Background Several studies have shown that aging red blood cells (RBCs) during storage reduces their ability to improve microvascular perfusion and oxygenation after transfusion. In this study we investigated the role of nitric oxide (NO) and nitrite supplementation during storage of RBCs. In order to study the roles of NO and nitrite in the various biochemical changes during RBC storage, NO-releasing agents, NO releasing nanoparticles (NO-nps) and nitrite were used. Methods Rat cells were stored for 14 days at 4 °C in CDPA-1, during storage NO-releasing agents, NO-nps and nitrite were supplemented at various doses. Biochemical and biomechanical changes were quantified and compared to fresh cells. Additionally, rats were instrumented and exchange transfused with stored cells with and without NO supplementation. Results During the storage duration 2,3-DPG concentration and pH decreased, and increased lactate.
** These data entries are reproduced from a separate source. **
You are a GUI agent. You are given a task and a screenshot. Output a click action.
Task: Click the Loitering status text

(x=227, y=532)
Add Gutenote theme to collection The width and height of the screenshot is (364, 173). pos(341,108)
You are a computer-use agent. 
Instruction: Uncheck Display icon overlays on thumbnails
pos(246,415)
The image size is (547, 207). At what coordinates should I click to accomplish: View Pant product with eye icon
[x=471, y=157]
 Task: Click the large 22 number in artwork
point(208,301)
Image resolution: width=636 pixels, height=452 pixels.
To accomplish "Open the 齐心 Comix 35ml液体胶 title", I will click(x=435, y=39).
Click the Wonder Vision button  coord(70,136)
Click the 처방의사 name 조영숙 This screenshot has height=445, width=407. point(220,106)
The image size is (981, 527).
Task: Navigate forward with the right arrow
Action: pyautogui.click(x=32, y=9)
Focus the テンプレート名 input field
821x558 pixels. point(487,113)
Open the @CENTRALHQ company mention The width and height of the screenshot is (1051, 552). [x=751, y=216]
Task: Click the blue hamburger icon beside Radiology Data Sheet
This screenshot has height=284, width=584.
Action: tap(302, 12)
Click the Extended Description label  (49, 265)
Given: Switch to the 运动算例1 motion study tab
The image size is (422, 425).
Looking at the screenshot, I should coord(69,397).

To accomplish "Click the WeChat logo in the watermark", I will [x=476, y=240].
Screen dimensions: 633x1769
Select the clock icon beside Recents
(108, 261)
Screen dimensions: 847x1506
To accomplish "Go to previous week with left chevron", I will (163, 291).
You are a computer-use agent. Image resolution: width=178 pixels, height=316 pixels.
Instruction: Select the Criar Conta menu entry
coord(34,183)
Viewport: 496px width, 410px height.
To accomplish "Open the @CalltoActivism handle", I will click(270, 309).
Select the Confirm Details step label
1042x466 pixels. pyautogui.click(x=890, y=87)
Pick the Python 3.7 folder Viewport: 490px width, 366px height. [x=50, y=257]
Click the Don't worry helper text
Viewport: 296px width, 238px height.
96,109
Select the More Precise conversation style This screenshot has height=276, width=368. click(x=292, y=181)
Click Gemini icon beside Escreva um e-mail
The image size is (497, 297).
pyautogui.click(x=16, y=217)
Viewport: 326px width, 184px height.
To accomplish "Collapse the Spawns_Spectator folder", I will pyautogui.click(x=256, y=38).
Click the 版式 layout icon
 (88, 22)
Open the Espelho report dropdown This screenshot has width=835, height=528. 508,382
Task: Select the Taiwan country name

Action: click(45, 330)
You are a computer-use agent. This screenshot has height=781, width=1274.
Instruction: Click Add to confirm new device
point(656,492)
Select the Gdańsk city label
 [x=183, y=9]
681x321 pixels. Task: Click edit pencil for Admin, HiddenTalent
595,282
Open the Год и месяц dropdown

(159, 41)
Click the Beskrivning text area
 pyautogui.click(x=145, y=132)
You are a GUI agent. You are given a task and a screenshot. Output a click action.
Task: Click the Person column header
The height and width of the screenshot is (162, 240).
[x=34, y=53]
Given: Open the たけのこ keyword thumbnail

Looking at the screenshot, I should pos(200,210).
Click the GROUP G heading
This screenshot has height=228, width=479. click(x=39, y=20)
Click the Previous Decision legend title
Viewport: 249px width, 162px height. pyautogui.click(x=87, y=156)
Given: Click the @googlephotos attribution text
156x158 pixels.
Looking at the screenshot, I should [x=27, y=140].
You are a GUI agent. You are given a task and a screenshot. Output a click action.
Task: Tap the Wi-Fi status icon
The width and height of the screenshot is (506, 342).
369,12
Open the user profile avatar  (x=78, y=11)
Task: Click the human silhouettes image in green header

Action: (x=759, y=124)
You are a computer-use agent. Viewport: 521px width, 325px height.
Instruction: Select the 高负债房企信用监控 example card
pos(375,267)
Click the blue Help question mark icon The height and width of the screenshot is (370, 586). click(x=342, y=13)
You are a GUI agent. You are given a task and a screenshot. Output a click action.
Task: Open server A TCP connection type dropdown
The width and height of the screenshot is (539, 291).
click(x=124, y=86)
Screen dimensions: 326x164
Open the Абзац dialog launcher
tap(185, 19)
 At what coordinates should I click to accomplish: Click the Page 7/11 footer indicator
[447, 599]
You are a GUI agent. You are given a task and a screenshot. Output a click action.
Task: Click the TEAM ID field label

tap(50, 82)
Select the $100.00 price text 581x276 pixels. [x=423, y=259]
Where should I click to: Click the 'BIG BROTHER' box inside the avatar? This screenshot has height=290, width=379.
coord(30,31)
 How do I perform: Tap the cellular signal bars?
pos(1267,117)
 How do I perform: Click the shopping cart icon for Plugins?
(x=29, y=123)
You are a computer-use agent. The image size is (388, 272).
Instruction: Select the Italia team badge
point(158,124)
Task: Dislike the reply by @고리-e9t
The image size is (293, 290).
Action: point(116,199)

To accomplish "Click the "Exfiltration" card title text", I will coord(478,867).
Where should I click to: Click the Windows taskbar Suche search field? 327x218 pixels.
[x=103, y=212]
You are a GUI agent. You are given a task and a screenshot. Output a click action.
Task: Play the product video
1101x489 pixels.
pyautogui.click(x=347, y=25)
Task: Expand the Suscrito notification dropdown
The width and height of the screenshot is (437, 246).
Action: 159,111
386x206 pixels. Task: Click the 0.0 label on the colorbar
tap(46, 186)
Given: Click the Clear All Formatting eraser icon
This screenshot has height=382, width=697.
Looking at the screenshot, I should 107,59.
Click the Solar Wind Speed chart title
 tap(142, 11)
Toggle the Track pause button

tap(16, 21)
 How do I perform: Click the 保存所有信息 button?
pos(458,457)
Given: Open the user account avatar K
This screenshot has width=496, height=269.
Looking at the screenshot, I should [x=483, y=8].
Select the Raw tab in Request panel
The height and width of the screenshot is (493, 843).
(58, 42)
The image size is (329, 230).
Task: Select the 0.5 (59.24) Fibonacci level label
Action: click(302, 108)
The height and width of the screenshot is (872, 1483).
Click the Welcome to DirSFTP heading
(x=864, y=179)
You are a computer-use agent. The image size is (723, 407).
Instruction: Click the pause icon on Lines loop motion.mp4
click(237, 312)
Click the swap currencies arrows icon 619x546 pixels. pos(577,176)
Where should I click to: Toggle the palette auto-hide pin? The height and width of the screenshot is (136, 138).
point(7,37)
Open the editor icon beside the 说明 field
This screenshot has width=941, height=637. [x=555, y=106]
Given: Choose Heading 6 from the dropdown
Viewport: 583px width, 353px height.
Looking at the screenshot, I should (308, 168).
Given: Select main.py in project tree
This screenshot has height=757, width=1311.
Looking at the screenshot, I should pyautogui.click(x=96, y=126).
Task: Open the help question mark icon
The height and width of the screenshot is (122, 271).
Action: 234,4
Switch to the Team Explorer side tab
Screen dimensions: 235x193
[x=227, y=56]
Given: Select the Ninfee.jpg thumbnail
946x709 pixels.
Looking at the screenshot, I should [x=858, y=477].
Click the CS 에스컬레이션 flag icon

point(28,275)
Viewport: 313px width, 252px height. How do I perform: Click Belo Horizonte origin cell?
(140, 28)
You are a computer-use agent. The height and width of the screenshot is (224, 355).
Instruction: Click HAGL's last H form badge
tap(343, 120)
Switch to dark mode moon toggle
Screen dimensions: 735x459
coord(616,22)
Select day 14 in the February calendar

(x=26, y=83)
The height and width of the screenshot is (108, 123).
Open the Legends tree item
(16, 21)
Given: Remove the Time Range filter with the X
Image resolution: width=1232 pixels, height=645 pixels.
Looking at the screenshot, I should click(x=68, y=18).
NO supplementation with NO-nps slowed down the biochemical changes including the depletion on important antioxidant factors, such as GSH, NADP and NADPH. NO supplementation with NO-nps decreased proteolytic enzymes, including connective tissue-activating peptide III, which participates in tissue remodeling and inflammatory process. Lastly, NO supplementation preserved static and dynamic red cell mechanics, which affect cell-to-cell and cell-to-wall interaction. Transfusion of stored cells without NO supplementation affected small arterioles hemodynamics, including diameter, velocity, blood flow, and oxygen delivery. While, infusion of cells stored under NO supplementation presented superior microvascular hemodynamics and oxygenation. Conclusions Although both NO and its donors and/or their decomposed products may have biological activities, most of the cellular responses to these donors have been postulated to reflect NO-dependent events. NO supplementation during storage preserved cell deformability, preserved antioxidant capacity and preserved microvascular endothelial cell mechanotransduction, and red cell hydrodynamics. Most of the storage changes were prevented or slowed down by NO, NO induced protection seems to be related to decrease oxidative stress in the storage conditions. Therefore, NO supplementation prevents ROS irreversible lesions in the early period of storage, rather then intervening a posteriori through the addition of rejuvenating solutions. Disclosure There is not financial interest. Supported by R01HL052684 P01HL11090.